# EXERCISE TASKS
**A.** Render this sentence from the editorial on Pennsylvania's school closings in Spanish: "There are 500 school districts in Pennsylvania, with more than 3,000 schools teaching kids from pre-K to graduation."
**B.** In the editorial on Pennsylvania's school closings, for how long did the governor close all the schools?

# DOCUMENT TEXT
Editorial: Pennsylvania's handling of school closings gets 'F'
This is not an editorial about coronavirus.
It’s an editorial about questionable government decision-making that just happens to involve coronavirus. The thing is it could be about any big, important issue. Probably a few smaller, more mundane ones, too.
For days, there was hemming and hawing about what would close and what wouldn’t. This college did. That university didn’t. A theater stayed open. A basketball tournament shut down. Everybody was making moves based on the best available information at the moment as more cases of covid-19 were diagnosed in Pennsylvania, across the country and around the world.
But things started picking up speed Thursday as Gov. Tom Wolf shut down the schools in the hottest virus hotbed of Montgomery County. By Friday morning, there was a conference call where superintendents from districts across the state talked with Pennsylvania Education Secretary Pedro Rivera about what to do. Close? Not close? Distance learning?
They hung up after being told the decisions were on them. So they started to make plans. Fox Chapel Area announced it was closing. So did a slew of others. Penn-Trafford said it would close for two days while educators made alternate plans that would be announced subsequently.
There would have to be some kind of arrangement because there was absolutely no budging on the state-mandated 180 school days.
That all lasted a few hours. Just after 3 p.m., it all changed. The governor closed all the schools for two weeks. Whatever plans districts had set in motion were now off the tracks. The 180 days? Of course there would be no penalty for missing that mark.
“First and foremost, my top priority as governor — and that of our education leaders — must be to ensure the health and safety of our students and school communities,” Wolf said.
He’s not wrong.
So why was getting there such a comedy of errors? Why was so much of Friday such a colossal waste of the time educators could have had to better prepare for the monumental task of educating an entire state’s worth of kids during a pandemic?
There are 500 school districts in Pennsylvania, with more than 3,000 schools teaching kids from pre-K to graduation. And that doesn’t count the parochial and private schools.
The idea of telling all those superintendents — working without the state’s constantly evolving information on the outbreak — to figure it out on their own was inefficient and unfair to educators, kids and parents.
Emergencies don’t grade on a curve. It’s pass or fail, and Friday’s fumbles were a definite F.

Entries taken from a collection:
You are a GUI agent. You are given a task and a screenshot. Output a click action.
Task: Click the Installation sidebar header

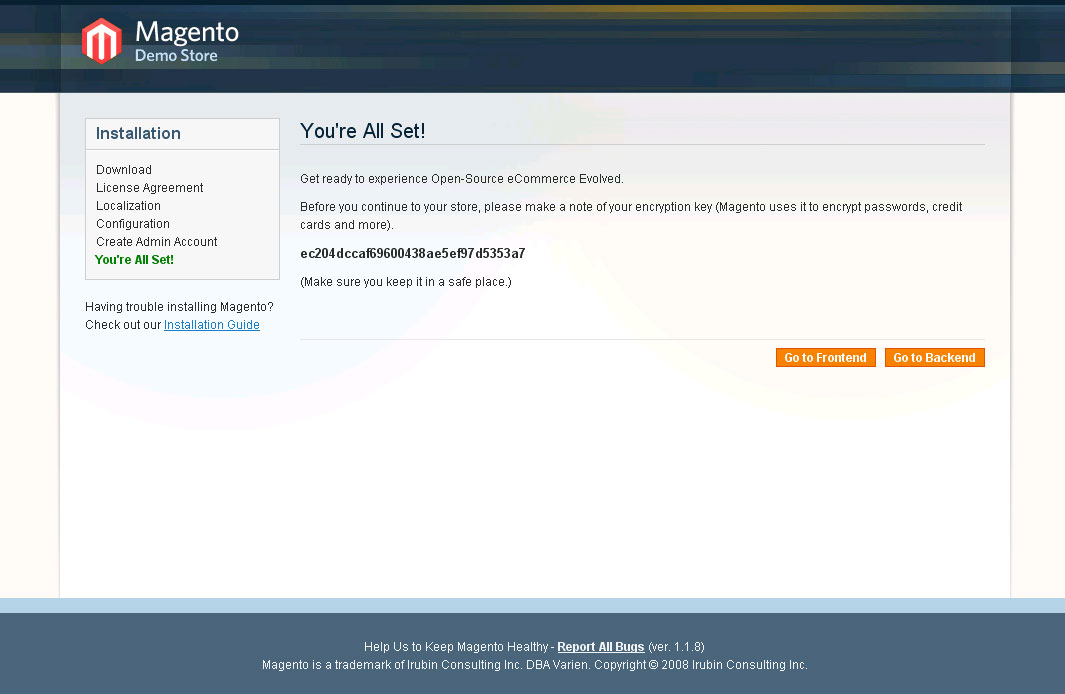pyautogui.click(x=138, y=134)
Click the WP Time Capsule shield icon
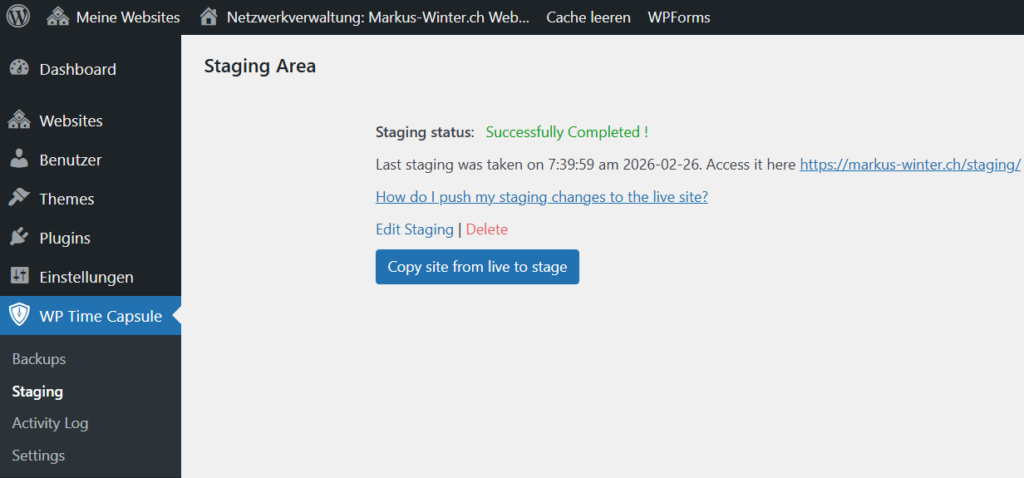This screenshot has height=478, width=1024. pyautogui.click(x=19, y=316)
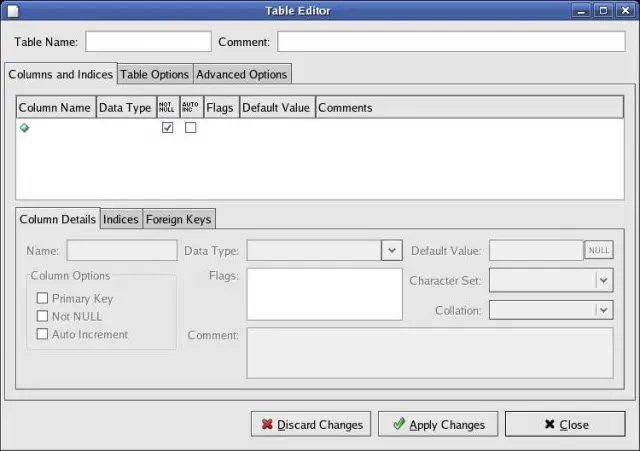Enable the AUTO INC checkbox in column row
Viewport: 640px width, 451px height.
[x=190, y=128]
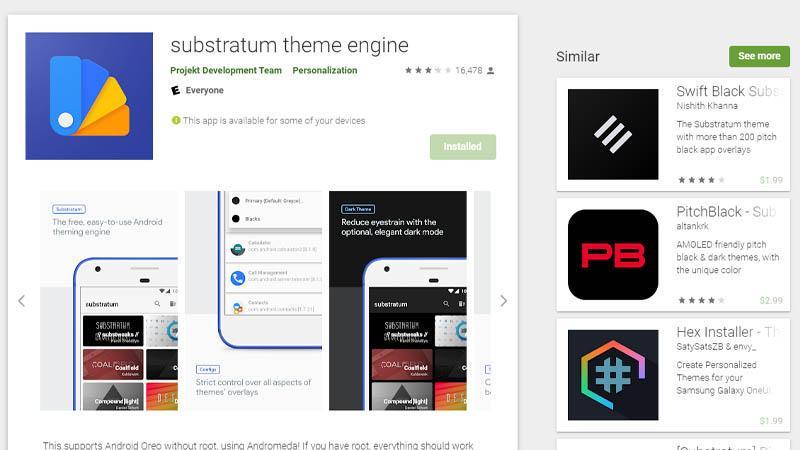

# SOLVED TASKS
**A.** Hay 500 distritos escolares en Pensilvania, con más de 3.000 escuelas que enseñan a niños desde el prekínder hasta la graduación.

**B.** For two weeks.